- **Stored data**
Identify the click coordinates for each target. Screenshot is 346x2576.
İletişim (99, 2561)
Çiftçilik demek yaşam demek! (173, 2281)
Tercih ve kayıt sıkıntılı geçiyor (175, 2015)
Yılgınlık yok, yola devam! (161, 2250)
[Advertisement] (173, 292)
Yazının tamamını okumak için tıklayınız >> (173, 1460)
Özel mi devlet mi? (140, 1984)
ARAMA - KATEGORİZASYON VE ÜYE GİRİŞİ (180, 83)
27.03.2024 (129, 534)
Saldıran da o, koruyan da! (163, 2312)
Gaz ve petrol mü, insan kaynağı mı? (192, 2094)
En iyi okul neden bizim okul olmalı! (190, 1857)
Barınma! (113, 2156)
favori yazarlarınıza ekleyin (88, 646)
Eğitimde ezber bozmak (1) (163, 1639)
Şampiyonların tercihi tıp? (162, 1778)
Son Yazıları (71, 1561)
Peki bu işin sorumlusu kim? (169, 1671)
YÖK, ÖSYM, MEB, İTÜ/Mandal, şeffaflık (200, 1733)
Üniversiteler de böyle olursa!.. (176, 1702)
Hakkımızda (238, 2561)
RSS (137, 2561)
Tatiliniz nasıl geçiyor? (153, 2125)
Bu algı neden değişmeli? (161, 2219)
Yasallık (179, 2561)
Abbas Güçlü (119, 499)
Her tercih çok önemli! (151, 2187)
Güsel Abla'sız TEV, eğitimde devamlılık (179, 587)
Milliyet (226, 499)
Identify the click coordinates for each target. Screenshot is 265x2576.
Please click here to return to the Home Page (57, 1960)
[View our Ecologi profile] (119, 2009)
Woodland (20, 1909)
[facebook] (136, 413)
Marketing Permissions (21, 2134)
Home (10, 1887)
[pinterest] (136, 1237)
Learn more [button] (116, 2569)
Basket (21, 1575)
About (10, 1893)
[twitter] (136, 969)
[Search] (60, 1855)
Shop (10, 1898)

- **Exercise**
Give back the opening line of the records above and every line after it, up to and including the one with "Gaz ve petrol", unchanged.

- **Solution to this task**
Identify the click coordinates for each target. Screenshot is 346x2576.
İletişim (99, 2561)
Çiftçilik demek yaşam demek! (173, 2281)
Tercih ve kayıt sıkıntılı geçiyor (175, 2015)
Yılgınlık yok, yola devam! (161, 2250)
[Advertisement] (173, 292)
Yazının tamamını okumak için tıklayınız >> (173, 1460)
Özel mi devlet mi? (140, 1984)
ARAMA - KATEGORİZASYON VE ÜYE GİRİŞİ (180, 83)
27.03.2024 (129, 534)
Saldıran da o, koruyan da! (163, 2312)
Gaz ve petrol mü, insan kaynağı mı? (192, 2094)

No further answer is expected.